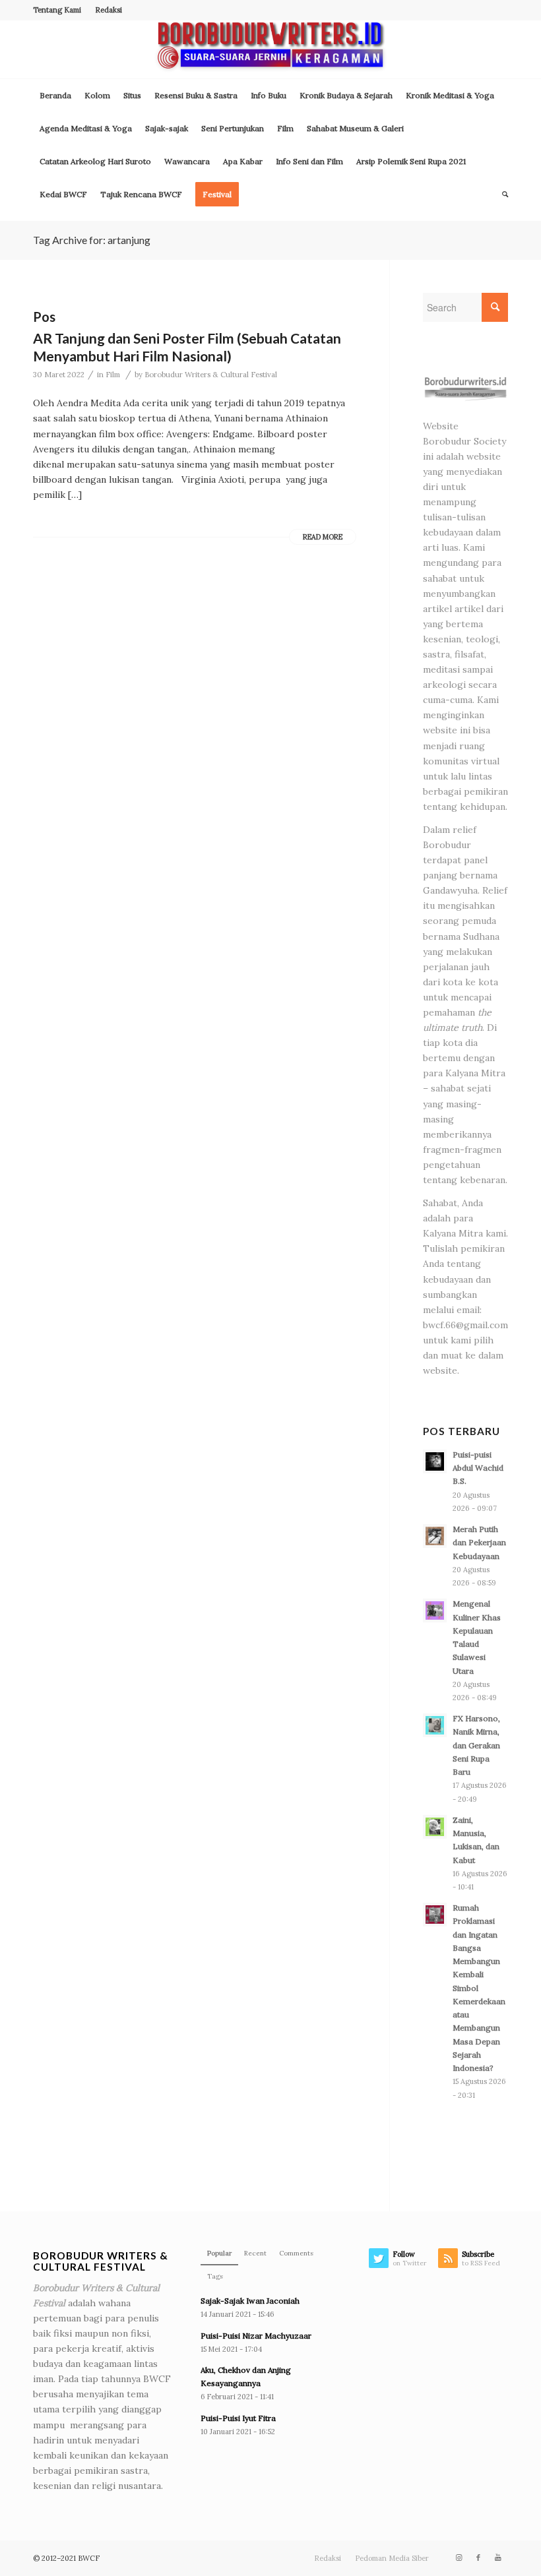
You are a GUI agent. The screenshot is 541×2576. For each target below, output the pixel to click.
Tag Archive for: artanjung (91, 239)
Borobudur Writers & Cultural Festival (210, 374)
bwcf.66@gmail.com (465, 1325)
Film (113, 374)
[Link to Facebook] (478, 2557)
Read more (322, 536)
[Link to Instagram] (458, 2557)
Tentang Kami (57, 10)
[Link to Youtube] (498, 2557)
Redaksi (108, 10)
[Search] (501, 194)
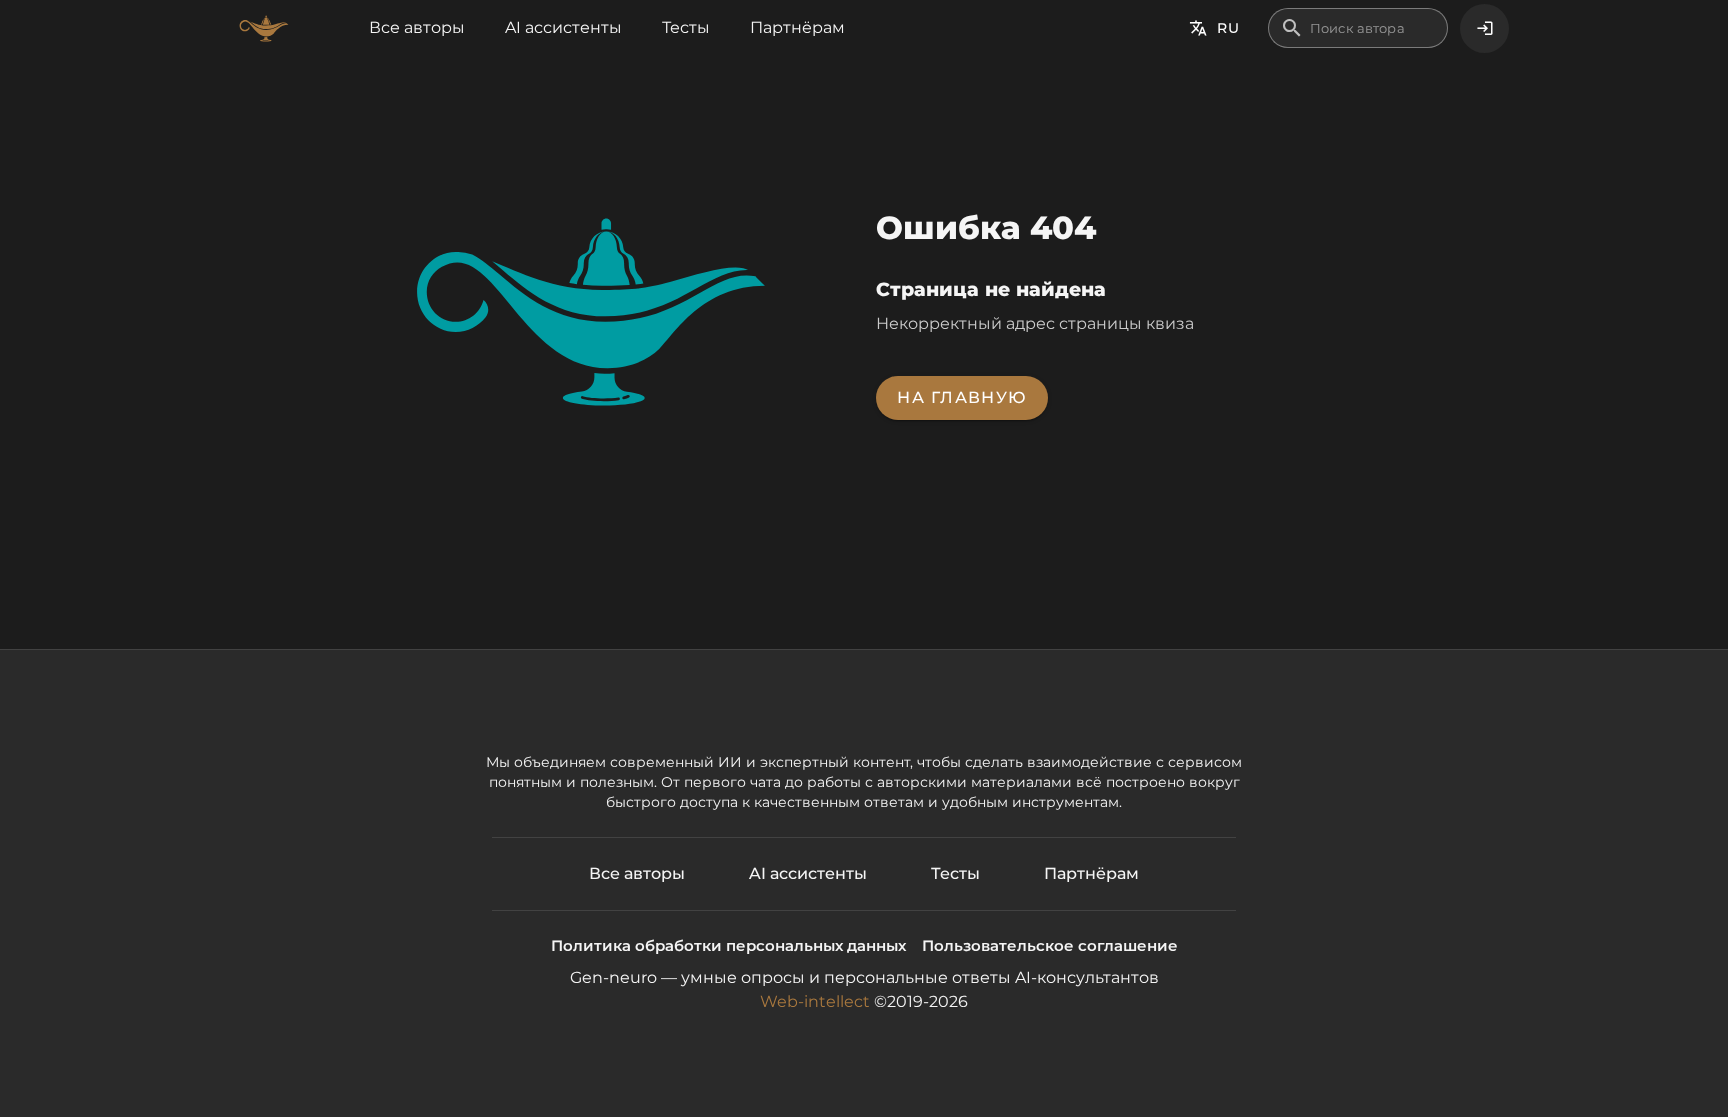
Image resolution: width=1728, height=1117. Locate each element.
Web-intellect (815, 1001)
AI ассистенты (563, 27)
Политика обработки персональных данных (728, 945)
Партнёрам (797, 27)
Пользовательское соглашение (1050, 945)
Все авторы (417, 27)
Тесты (686, 27)
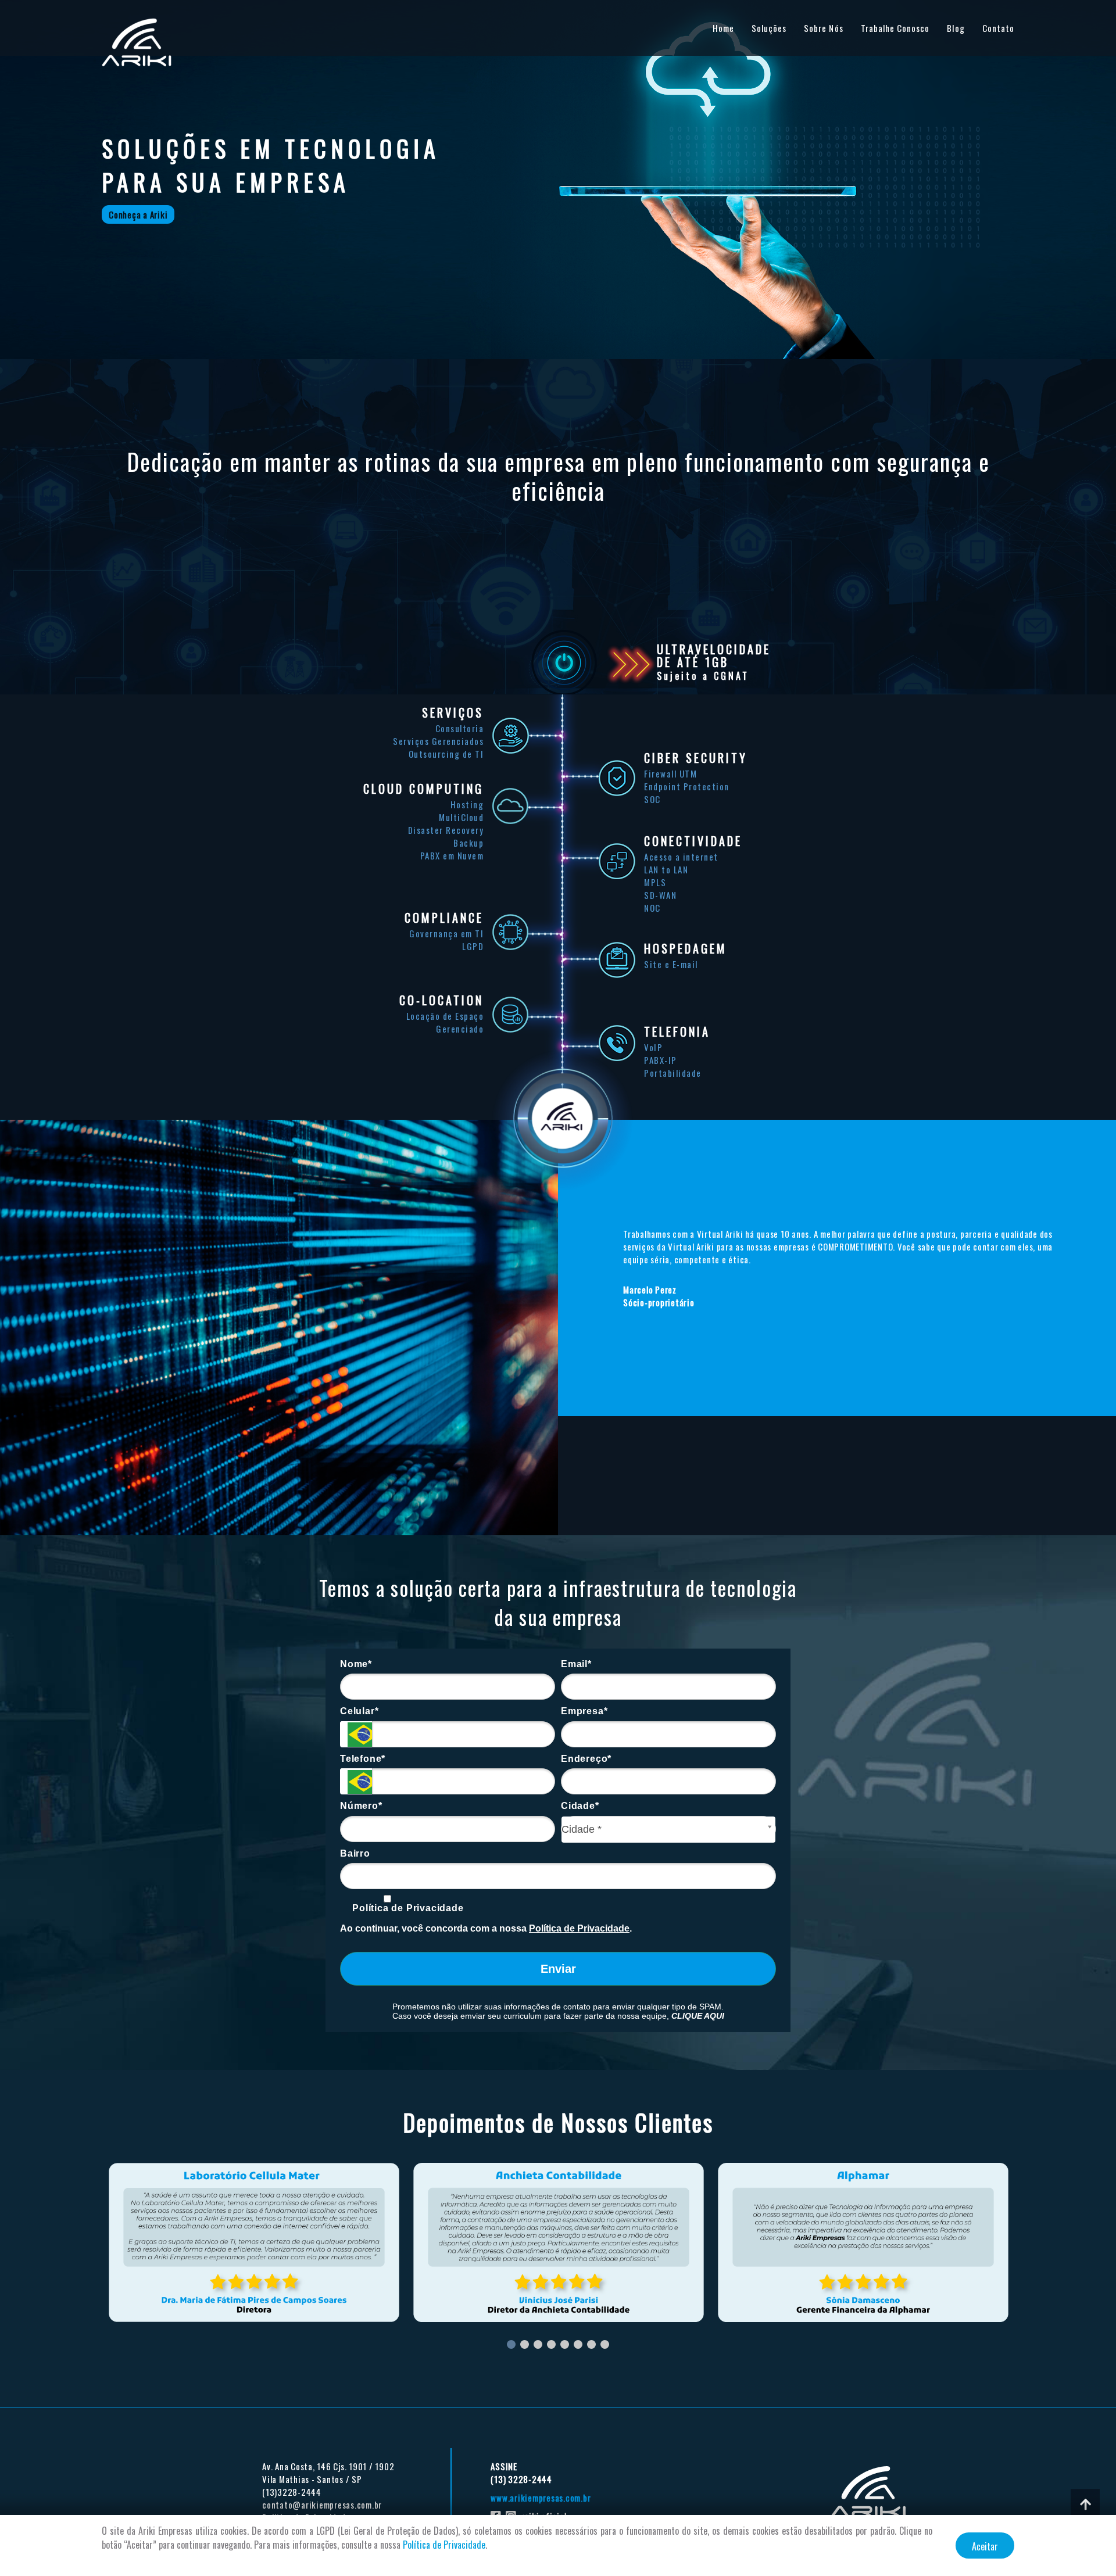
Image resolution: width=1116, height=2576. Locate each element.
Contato (998, 28)
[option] (254, 2242)
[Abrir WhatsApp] (1087, 2546)
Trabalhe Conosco (895, 28)
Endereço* (586, 1759)
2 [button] (524, 2344)
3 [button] (538, 2344)
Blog (955, 28)
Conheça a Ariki (138, 214)
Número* (361, 1806)
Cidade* (580, 1806)
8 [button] (604, 2344)
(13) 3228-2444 (521, 2479)
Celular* (359, 1711)
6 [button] (578, 2344)
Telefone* (362, 1759)
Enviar (558, 1968)
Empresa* (584, 1711)
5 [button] (564, 2344)
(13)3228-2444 (291, 2491)
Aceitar (985, 2546)
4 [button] (551, 2344)
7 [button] (591, 2344)
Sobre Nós (823, 28)
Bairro (355, 1853)
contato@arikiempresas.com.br (322, 2504)
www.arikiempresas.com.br (541, 2497)
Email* (576, 1664)
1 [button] (511, 2344)
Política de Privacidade (407, 1908)
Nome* (356, 1664)
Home (723, 28)
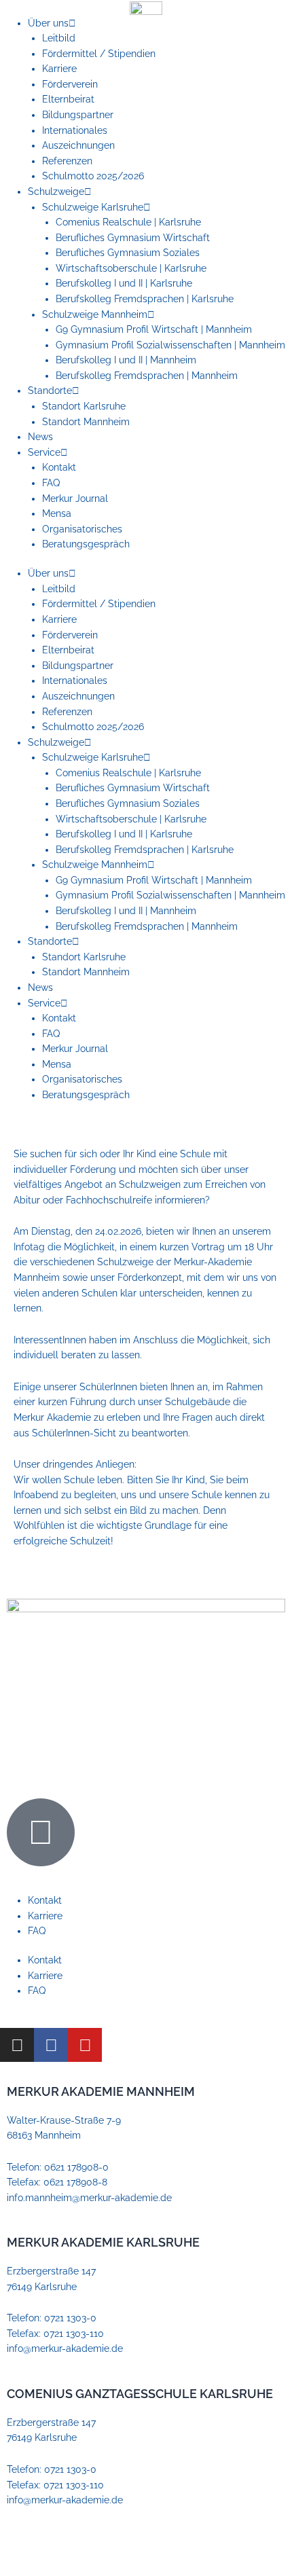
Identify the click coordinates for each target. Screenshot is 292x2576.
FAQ (51, 482)
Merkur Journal (75, 498)
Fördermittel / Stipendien (99, 53)
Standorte (50, 390)
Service (44, 452)
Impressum (31, 2545)
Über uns (48, 23)
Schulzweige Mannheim (94, 314)
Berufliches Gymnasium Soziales (128, 252)
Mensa (56, 513)
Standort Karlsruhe (84, 406)
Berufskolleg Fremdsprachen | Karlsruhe (145, 298)
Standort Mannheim (86, 421)
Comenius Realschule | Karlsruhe (128, 222)
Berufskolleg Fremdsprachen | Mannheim (147, 375)
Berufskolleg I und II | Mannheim (126, 360)
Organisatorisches (82, 529)
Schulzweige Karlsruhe (92, 207)
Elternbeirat (68, 99)
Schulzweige (56, 191)
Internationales (74, 130)
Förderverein (70, 84)
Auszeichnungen (78, 145)
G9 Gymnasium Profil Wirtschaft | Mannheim (154, 329)
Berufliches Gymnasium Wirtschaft (133, 237)
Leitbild (58, 38)
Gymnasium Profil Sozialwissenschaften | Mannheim (170, 345)
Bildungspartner (77, 114)
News (40, 436)
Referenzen (67, 161)
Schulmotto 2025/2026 (93, 175)
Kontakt (59, 467)
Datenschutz (89, 2545)
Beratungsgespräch (86, 544)
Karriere (59, 68)
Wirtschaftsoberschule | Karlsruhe (131, 268)
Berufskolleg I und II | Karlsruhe (124, 283)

#### [TASK PROMPT]
An exact restatement of the lines from the one with "Merkur Journal (75, 498)" through the last line of the data is the only acceptable answer.

#### [RESPONSE FOR THIS EXERCISE]
Merkur Journal (75, 498)
Fördermittel / Stipendien (99, 53)
Standorte (50, 390)
Service (44, 452)
Impressum (31, 2545)
Über uns (48, 23)
Schulzweige Mannheim (94, 314)
Berufliches Gymnasium Soziales (128, 252)
Mensa (56, 513)
Standort Karlsruhe (84, 406)
Berufskolleg Fremdsprachen | Karlsruhe (145, 298)
Standort Mannheim (86, 421)
Comenius Realschule | Karlsruhe (128, 222)
Berufskolleg Fremdsprachen | Mannheim (147, 375)
Berufskolleg I und II | Mannheim (126, 360)
Organisatorisches (82, 529)
Schulzweige Karlsruhe (92, 207)
Elternbeirat (68, 99)
Schulzweige (56, 191)
Internationales (74, 130)
Förderverein (70, 84)
Auszeichnungen (78, 145)
G9 Gymnasium Profil Wirtschaft | Mannheim (154, 329)
Berufliches Gymnasium Wirtschaft (133, 237)
Leitbild (58, 38)
Gymnasium Profil Sozialwissenschaften | Mannheim (170, 345)
Bildungspartner (77, 114)
News (40, 436)
Referenzen (67, 161)
Schulmotto 2025/2026 (93, 175)
Kontakt (59, 467)
Datenschutz (89, 2545)
Beratungsgespräch (86, 544)
Karriere (59, 68)
Wirtschaftsoberschule | Karlsruhe (131, 268)
Berufskolleg I und II | Karlsruhe (124, 283)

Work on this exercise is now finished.